La ville de Belfast a été secouée par des évènements violents au cours de la nuit de mardi, lorsque des manifestations anti-immigration ont éclaté, provoquant des scènes de chaos. Ces troubles interviennent après une récente attaque au couteau, attribuée à un réfugié soudanais, qui a laissé le pays en état de choc. Des vidéos de l'incident dramatique avaient largement circulé sur les réseaux sociaux, exacerbant les tensions dans la ville.
Des centaines de manifestants, pour une majorité masqués, se sont dispersés à travers Belfast. Selon un reportage de l'AFP, des bus et des voitures ont été brûlés, tandis que plusieurs maisons étaient également en proie aux flammes.

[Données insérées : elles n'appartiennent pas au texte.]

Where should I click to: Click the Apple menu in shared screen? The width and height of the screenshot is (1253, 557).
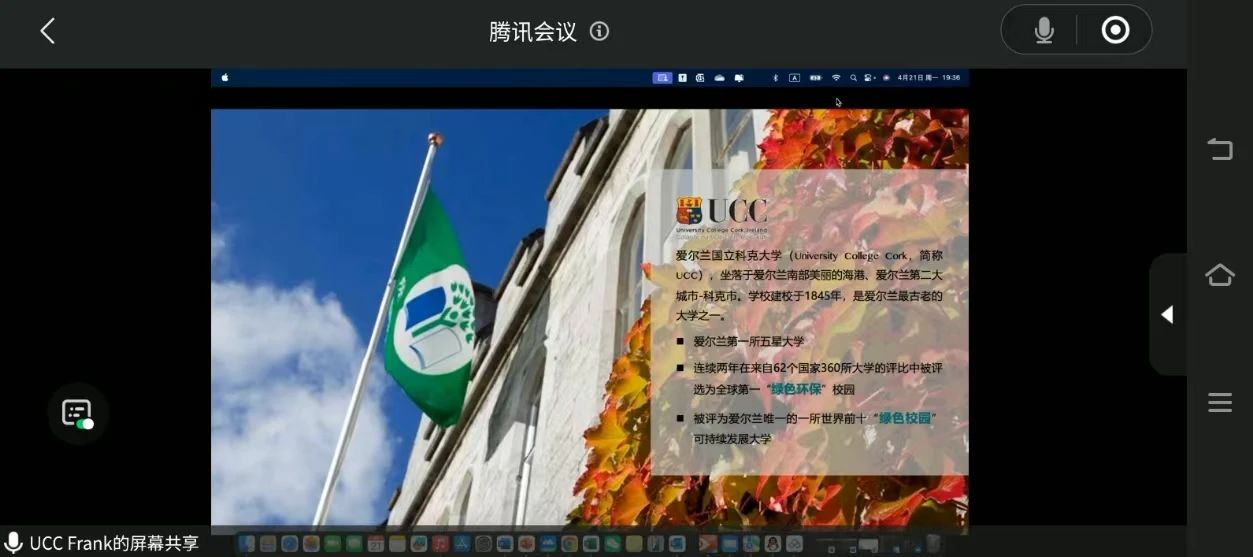tap(225, 78)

La chaîne Sky News a relaté des images saisissantes montrant les destructions causées par les incendies.
Les autorités ont dû procéder à l'évacuation de résidents d'un immeuble à la périphérie du centre-ville, en proie aux flammes. La première ministre nord-irlandaise, Michelle O’Neill, a réagi avec indignation : « Des groupes d’hommes masqués qui incendient des maisons où vivent des familles ne sont rien d’autre qu’un acte de lâcheté répugnant ». Elle a par ailleurs insisté sur le fait qu'« rien ne peut excuser ni justifier les attaques commises ce soir », exprimant sa préoccupation et appelant à un retour au calme.

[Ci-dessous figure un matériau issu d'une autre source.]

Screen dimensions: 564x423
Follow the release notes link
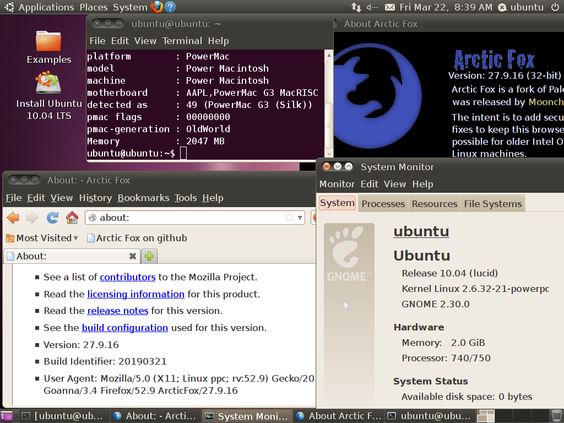pos(118,311)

Cette escalade de la violence a suscité une vague de condamnations parmi les responsables politiques et la société civile. Selon un expert en affaires sociales interrogé par Le Monde, « ces événements sont le reflet d'une tension sociale croissante, exacerbée par des discours populistes qui ciblent les migrants ». La ville de Belfast, déjà marquée par son histoire complexe, fait face à un défi majeur pour retrouver la paix et l'harmonie entre ses habitants.